(Document)
— begin —

We introduced low price impulse item such as Disney princess theme shoes, tiaras, jewelry, and much more. These accessories are driving incremental volume with consumers purchasing more accessories along with Disney princess dresses than in the past. In addition the color of the sea Ariel doll is also performing well at retail.

With a rich and deep line of Nintendo figures and plush toys, our retail point of sales for these toys remained strong. Early reads on the Nintendo Mario kart anti gravity racer RC is encouraging and the TV commercial for this RC is just beginning now.

In the third quarter JAKKS's digital division and its stream play initiatives focused its efforts on releasing companion apps for several new toy introductions, including Animal Babies Nursery, MXS Big Air, Street Dogs, 3D Character Creator, and 3D Animal Creator.

This quarter we will be releasing several of these standalone sport apps under the action shots sports brand including football and soccer. We consolidated our seasonal business into one division this year in which we included Moose Mountain and Kids Only.

The license activity tables, ride-ons, ball pits, and game categories were all up in the third quarter. Our evergreen product such as the Wave Hoop, Sky Ball, and Sky Bouncers continue to sell well while the water toys and outdoor category business winds down in the third quarter.

Our focused approach to grow our international presence continues to pay off with another record quarter. We have strategically increased our overhead to support increased operations in various key markets. Europe continues to do well as does Latin America.

We have extra ordinary success across many of our product lines particularly with Frozen and Star Wars. Retail sales in international markets have already started strong out of the gate for the fourth quarter.

We now ship to more than 65 countries through our direct sales organization as well as we sell to more than 300 distributors and retailers outside of North America. Historically the week of Halloween is when we see the biggest uptick in retail costume sales, so we will have more to report in the next quarter.

We did have a strong sell in to the retailers going into Halloween with clear cut winners in our girls and boys costume lines.

Some of our more popular costumes expected to be this year, are Disney Descendants, Disney's Pixar Inside Out, Hasbro's My Little Pony, Disney’s Cinderella for the live action movie, Disney’s Frozen, Microsoft’s Halo, Nintendo Super Mario, and Legends of Zelda, and Ichiban's [ph] Power Rangers.

I am especially enthusiastic about our current products across a diverse brands, licenses, and categories on shelf for the fourth quarter. The first nine months of the year have positioned JAKKS well and we are confident going into the holiday season. Our product lines are also striking a chord with our consumers.

— end —

(Data block)
— begin —

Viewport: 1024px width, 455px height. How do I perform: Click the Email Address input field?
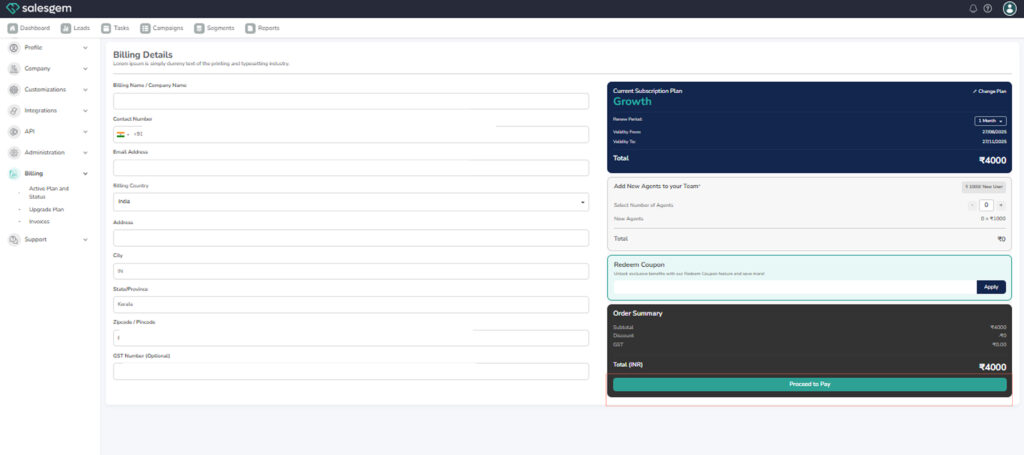pos(350,168)
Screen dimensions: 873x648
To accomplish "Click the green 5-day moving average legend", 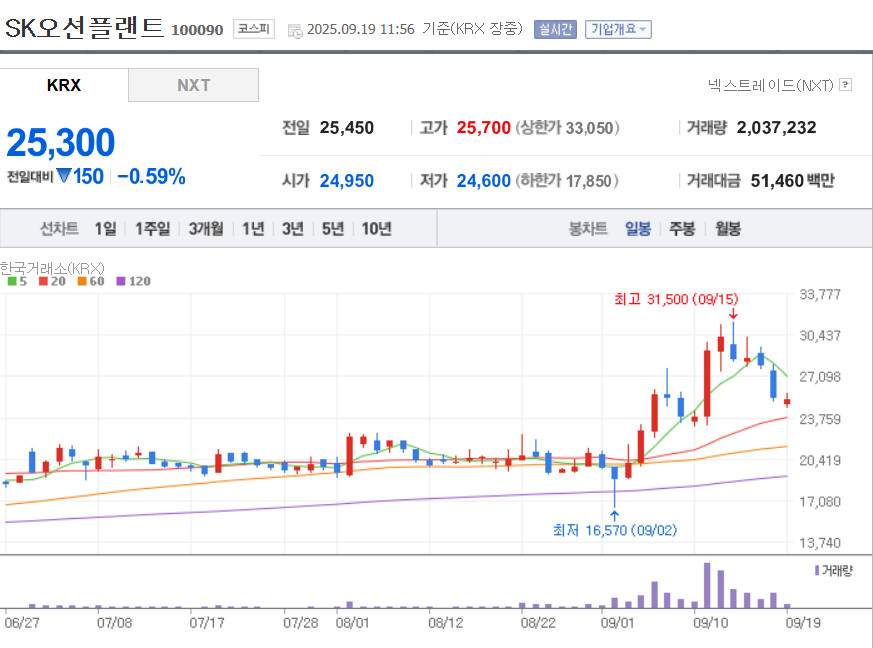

— end —

From the JAKKS quarter update, pull out the part starting with "In the third quarter JAKKS's" and going on through "3D Animal Creator.", copying it word for word.

In the third quarter JAKKS's digital division and its stream play initiatives focused its efforts on releasing companion apps for several new toy introductions, including Animal Babies Nursery, MXS Big Air, Street Dogs, 3D Character Creator, and 3D Animal Creator.